• **Dataset records**:
_ _ _ _

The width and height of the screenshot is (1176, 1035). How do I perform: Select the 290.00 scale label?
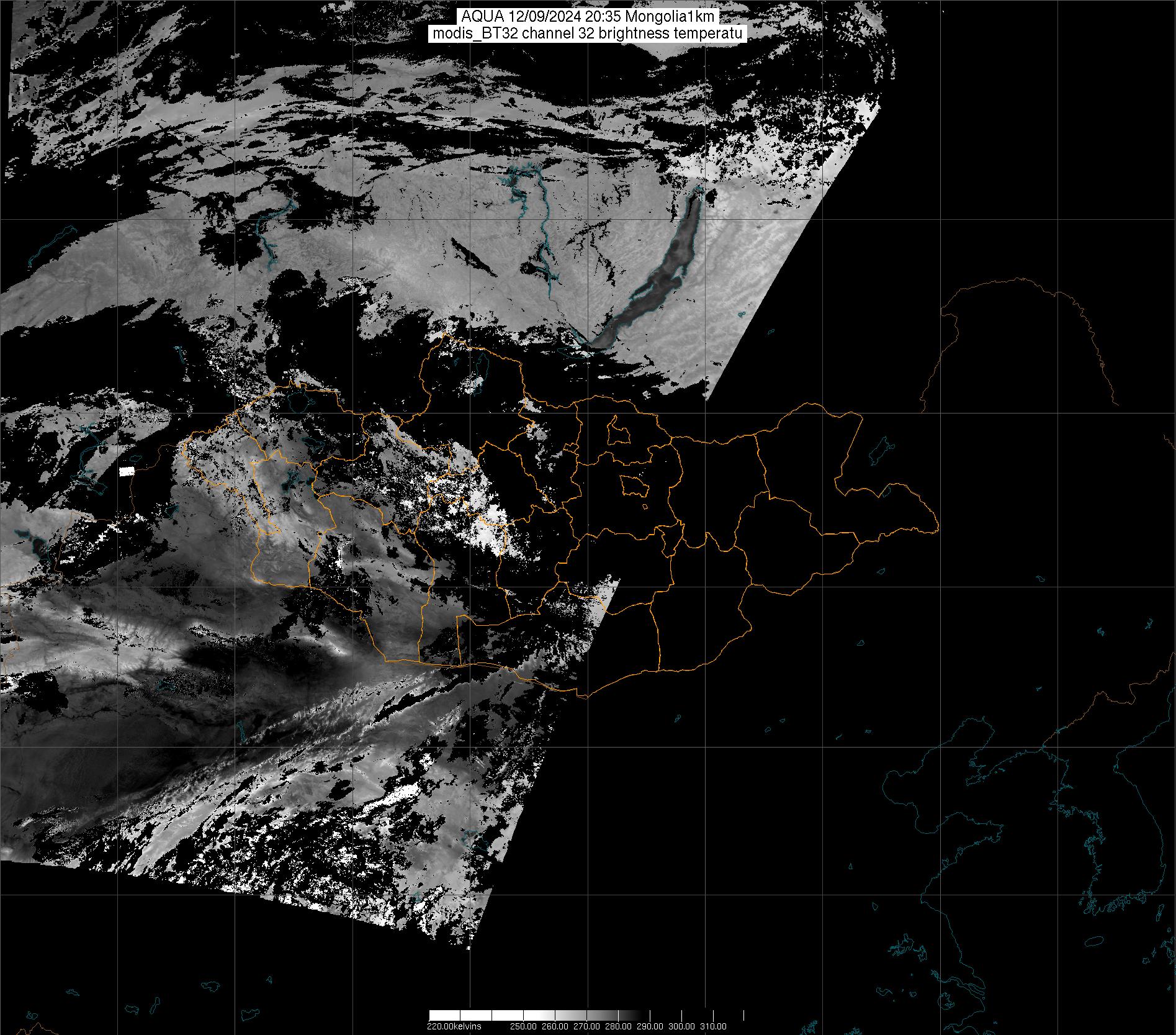click(650, 1026)
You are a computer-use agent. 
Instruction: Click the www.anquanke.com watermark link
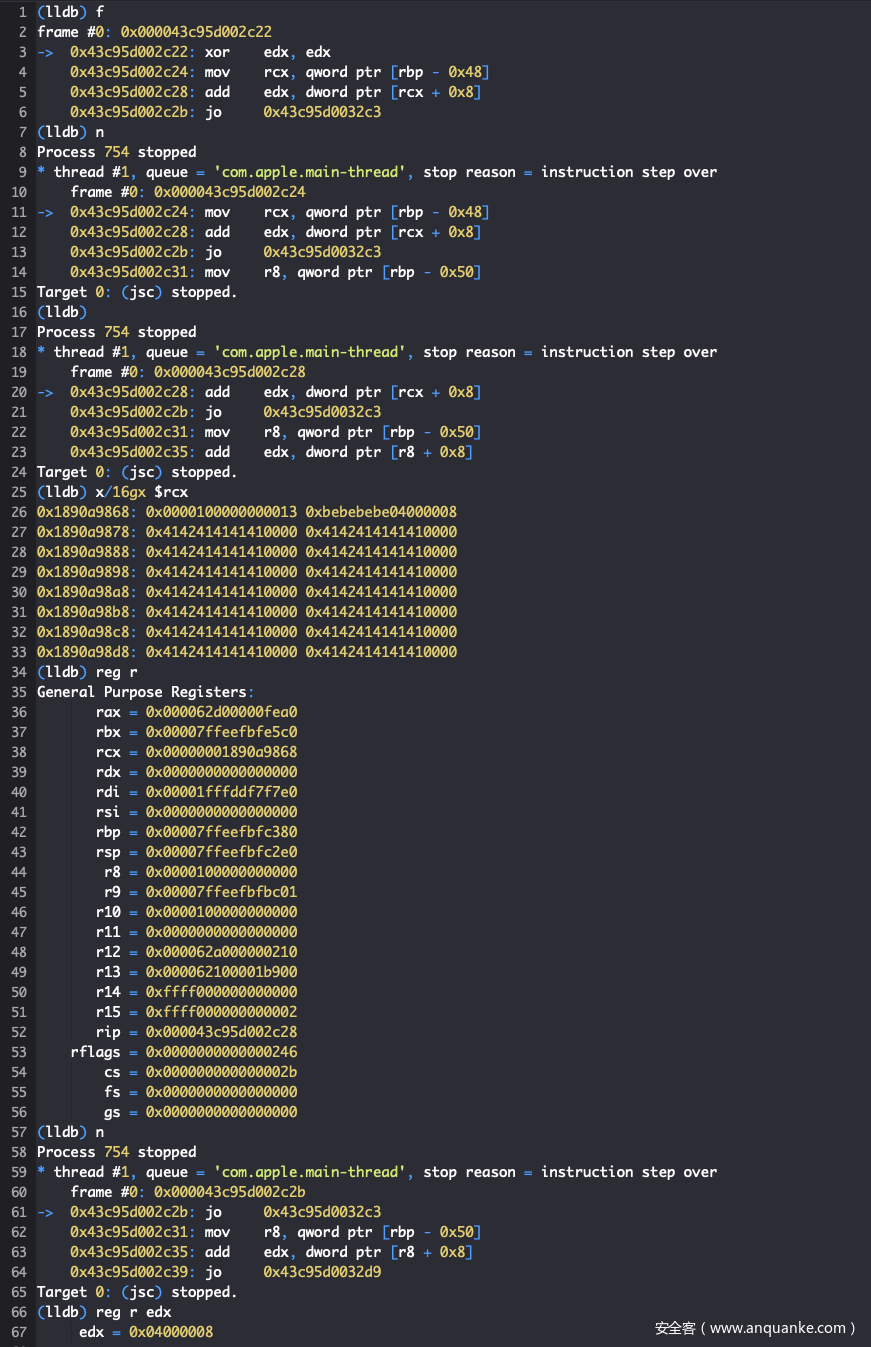[x=755, y=1328]
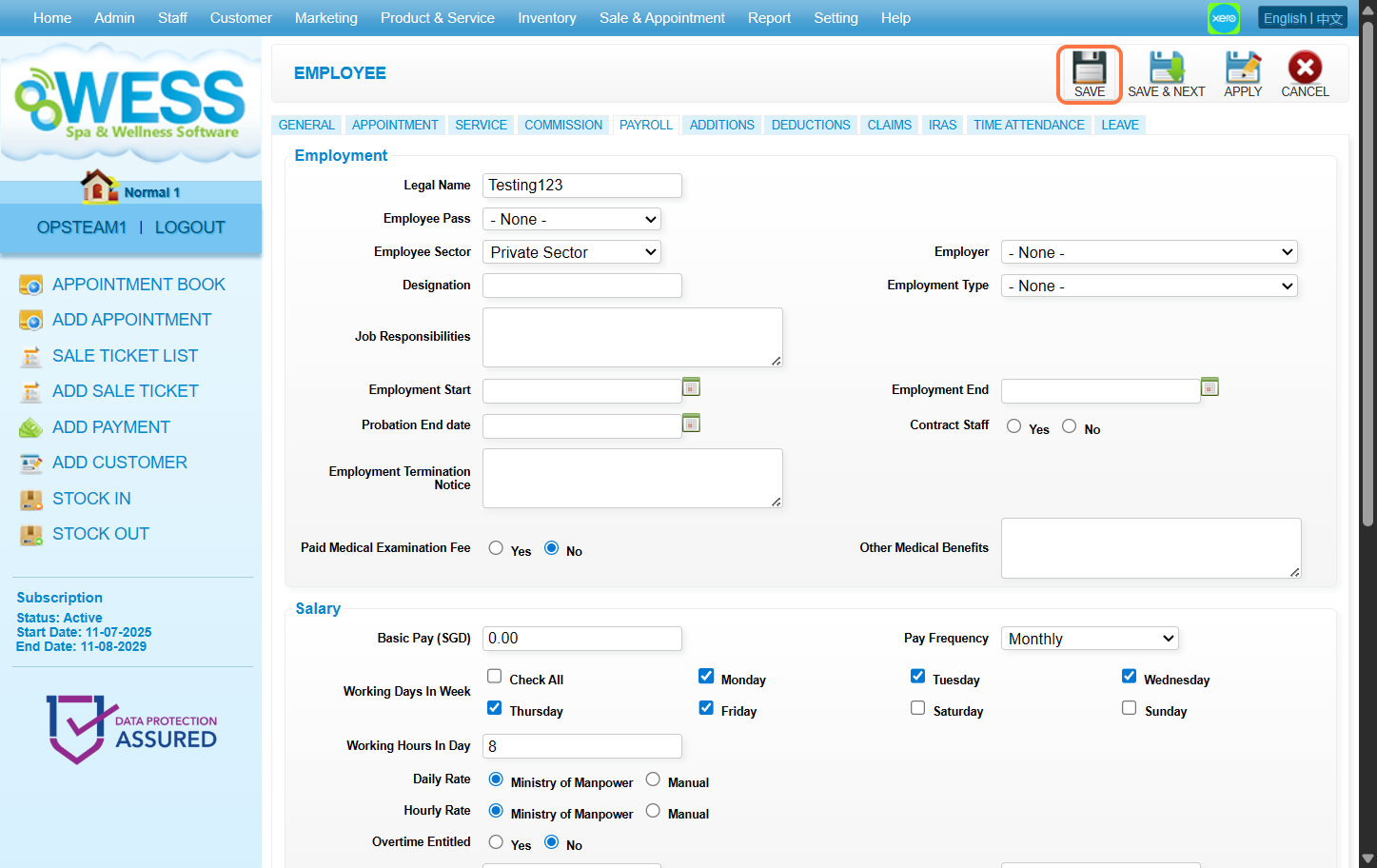Go to Appointment Book in sidebar
1377x868 pixels.
(x=139, y=285)

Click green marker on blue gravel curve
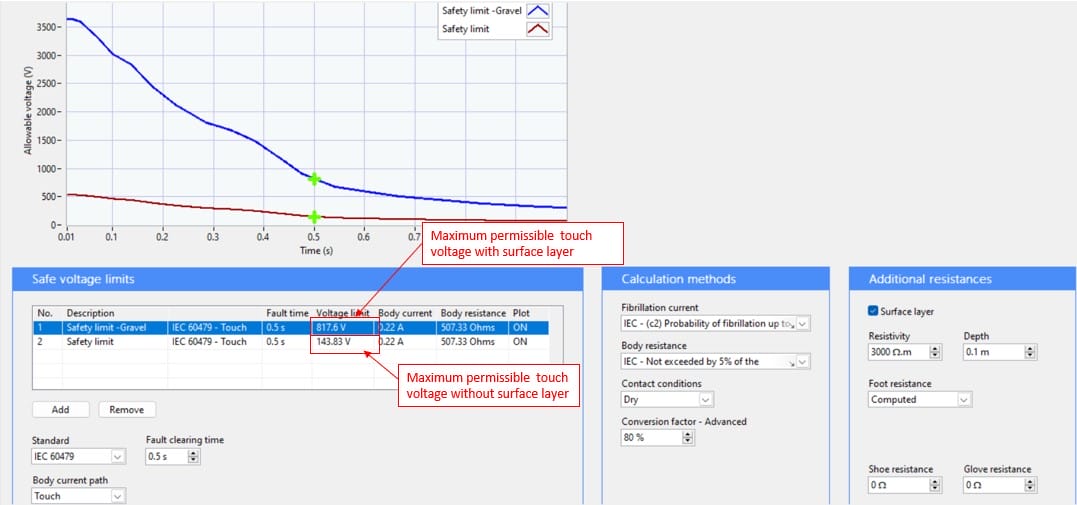click(x=314, y=179)
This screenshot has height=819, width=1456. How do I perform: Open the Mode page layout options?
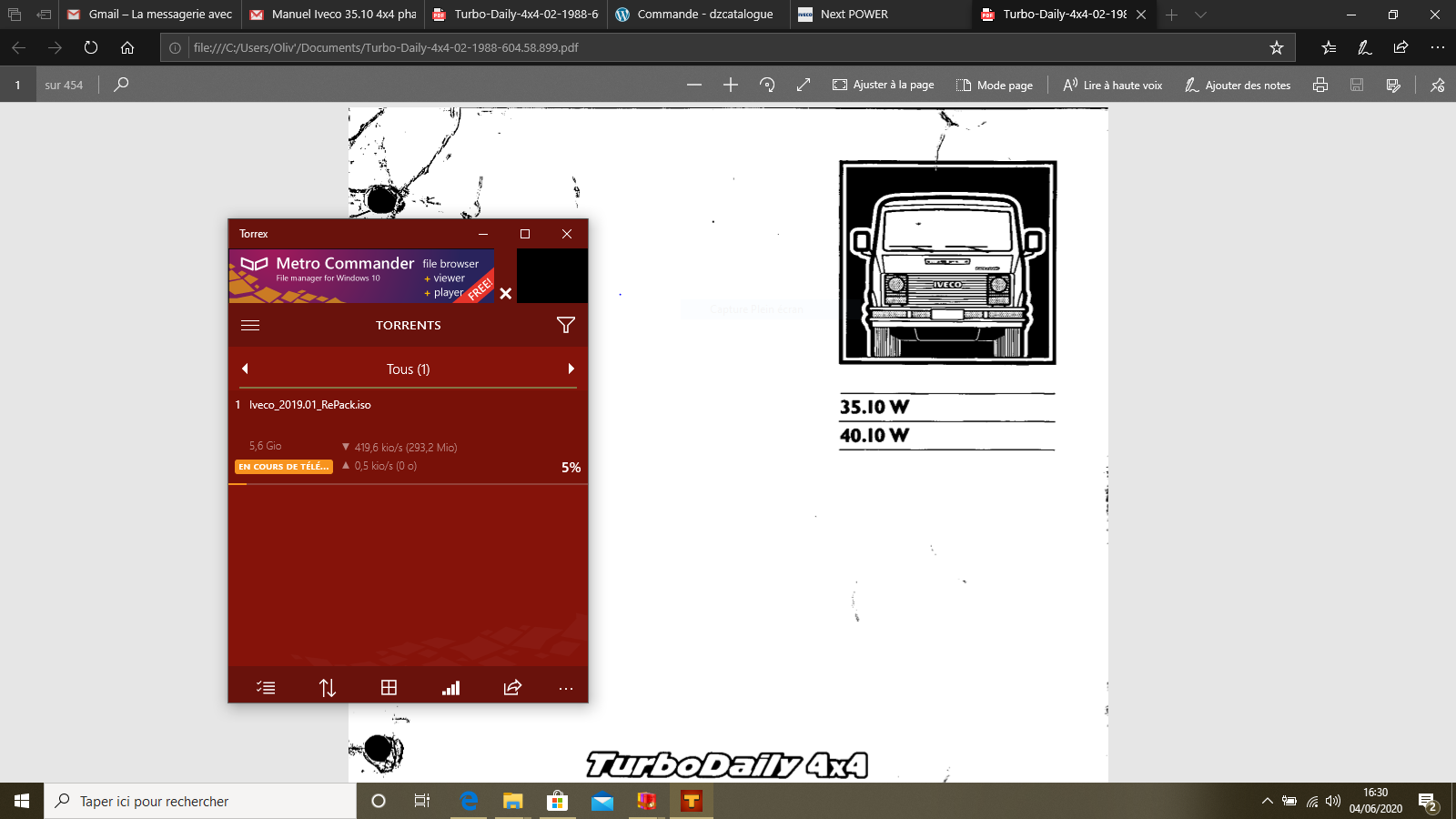(995, 85)
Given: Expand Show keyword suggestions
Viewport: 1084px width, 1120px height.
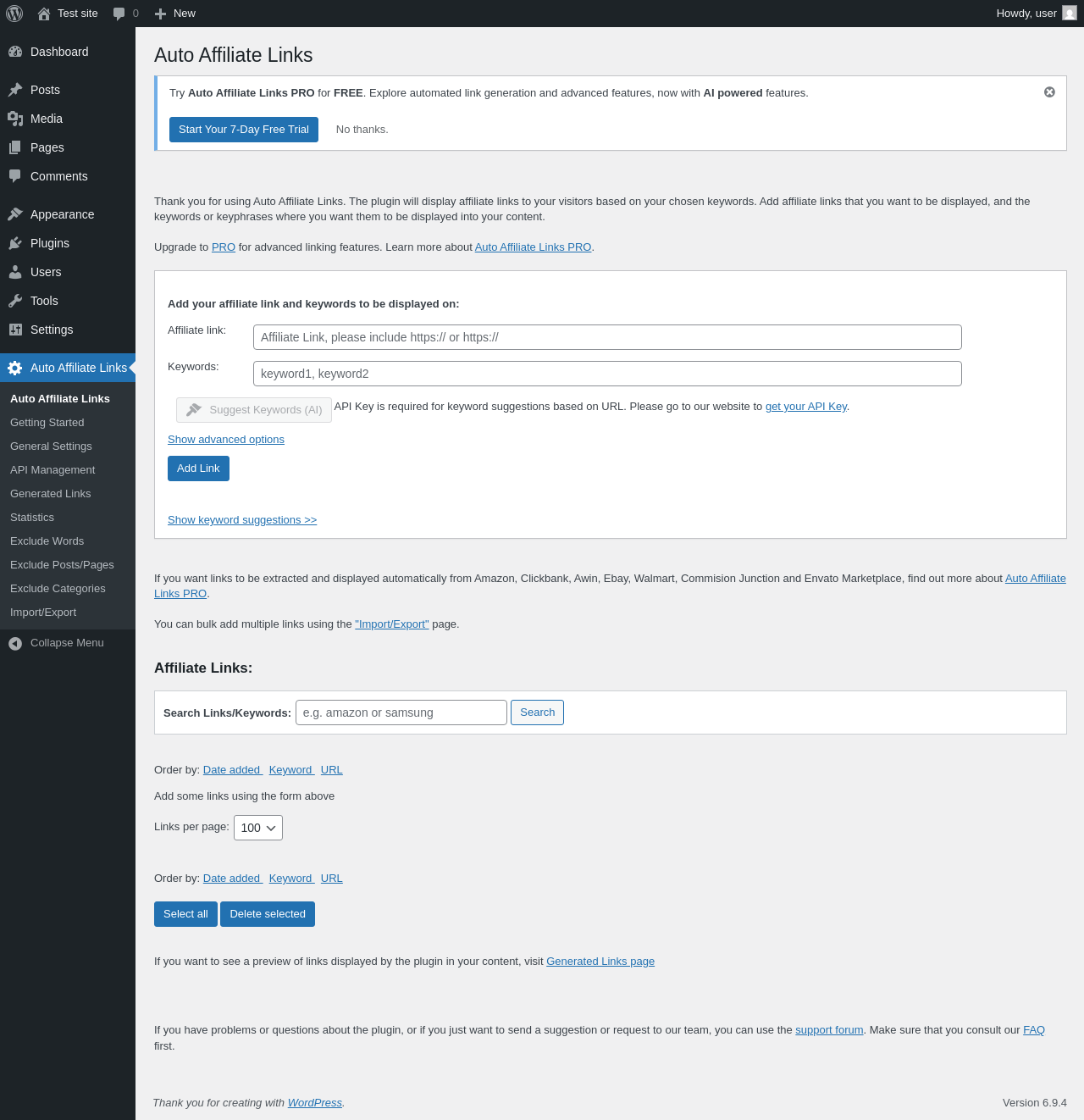Looking at the screenshot, I should pos(242,520).
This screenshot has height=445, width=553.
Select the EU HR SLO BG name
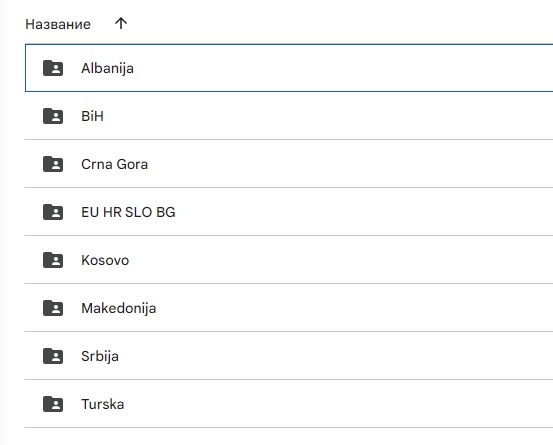click(128, 212)
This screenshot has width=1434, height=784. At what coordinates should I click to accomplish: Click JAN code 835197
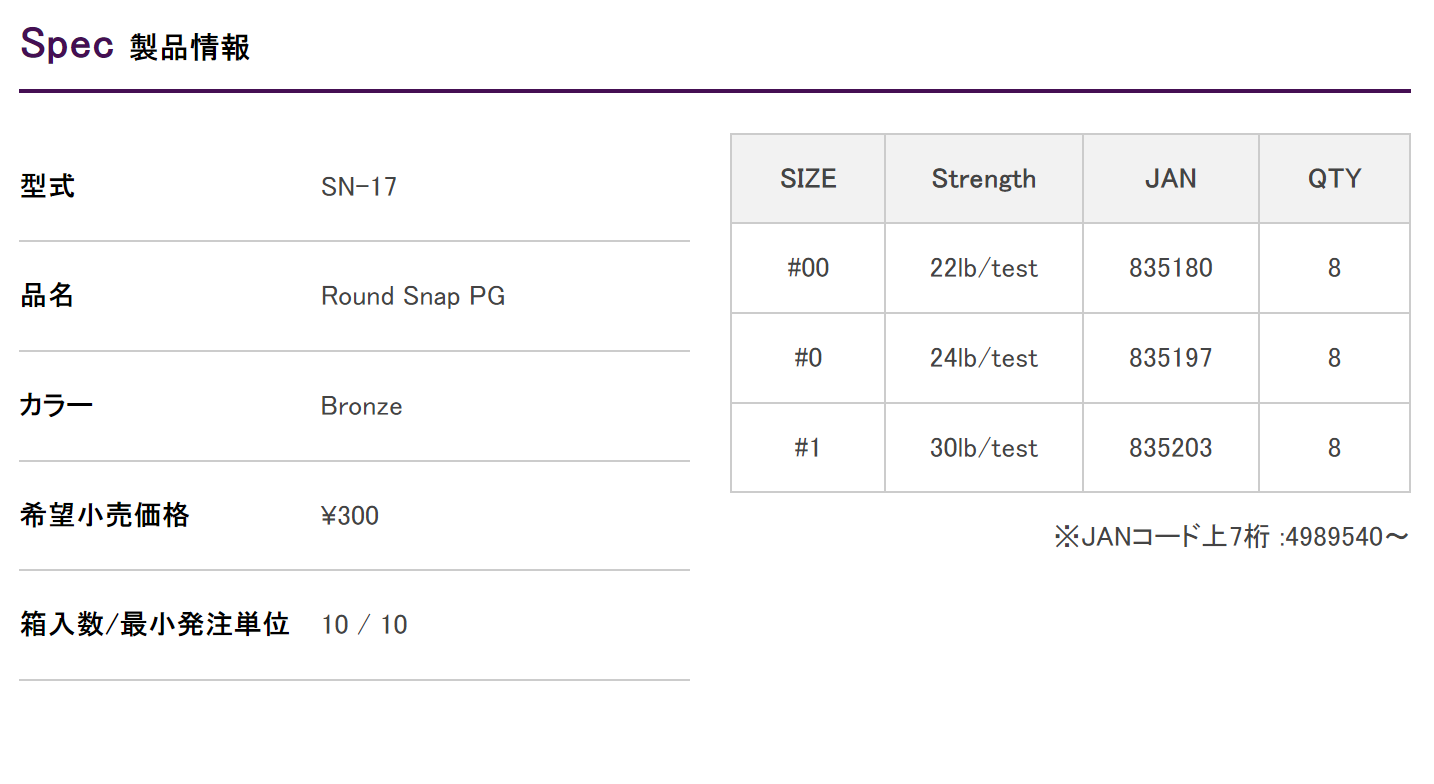(1171, 358)
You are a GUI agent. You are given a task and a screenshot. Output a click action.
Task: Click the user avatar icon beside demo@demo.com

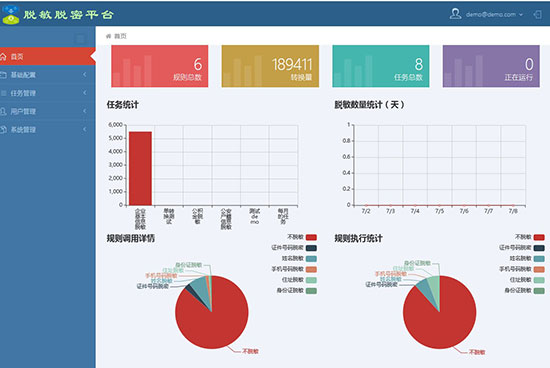pyautogui.click(x=455, y=14)

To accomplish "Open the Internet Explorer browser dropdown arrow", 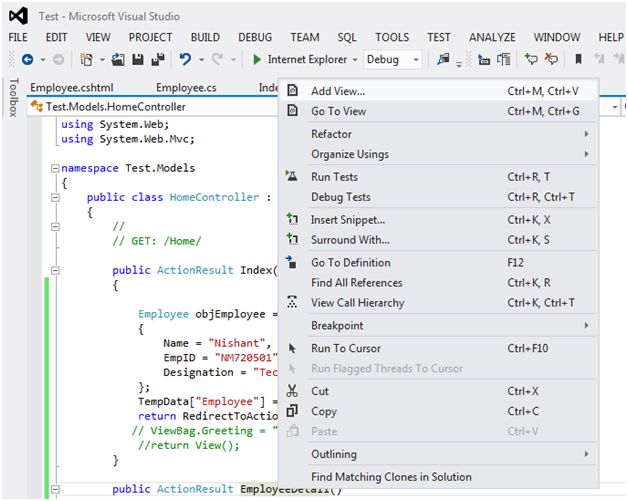I will 355,60.
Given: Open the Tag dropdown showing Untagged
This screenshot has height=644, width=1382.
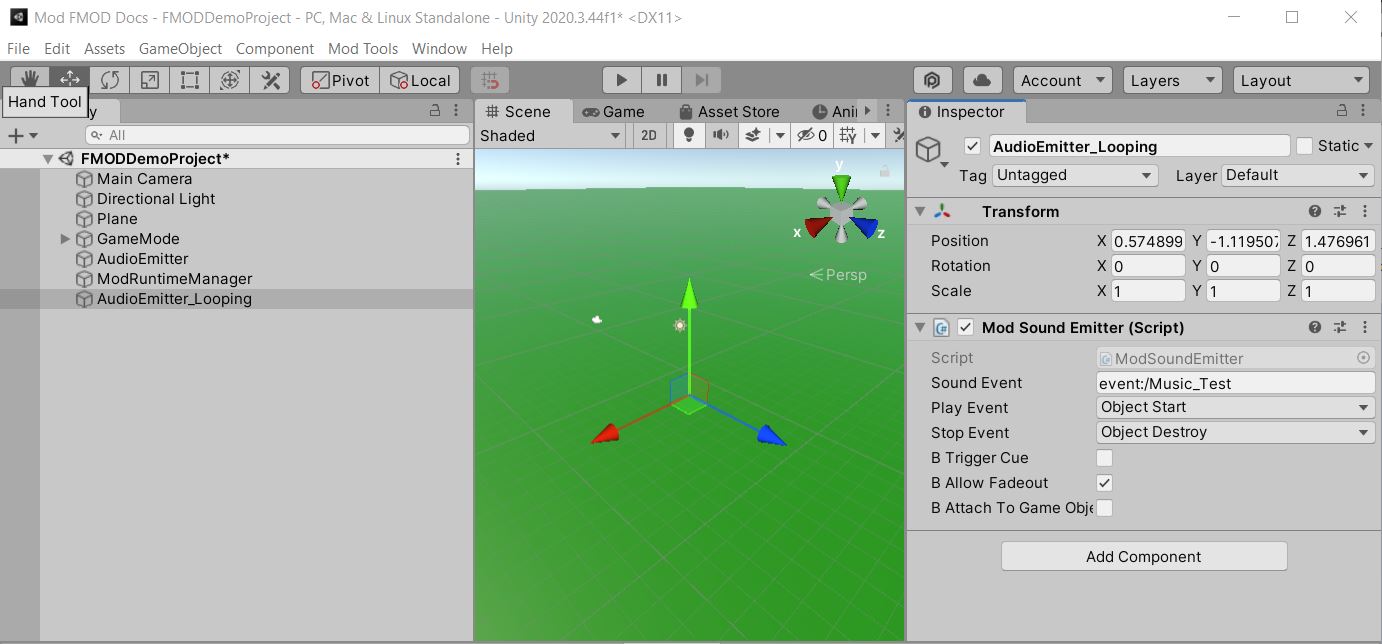Looking at the screenshot, I should pos(1074,175).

_ _ _ _

• **WHAT YOU HAVE TO DO**: Pictures are to be left out; the answer must otherwise be exactly the lines from the one with "Given: Open the Tag dropdown showing Untagged" through the final line of the entries above, both included.

• **YOUR SOLUTION**:
Given: Open the Tag dropdown showing Untagged
This screenshot has height=644, width=1382.
Looking at the screenshot, I should pos(1074,175).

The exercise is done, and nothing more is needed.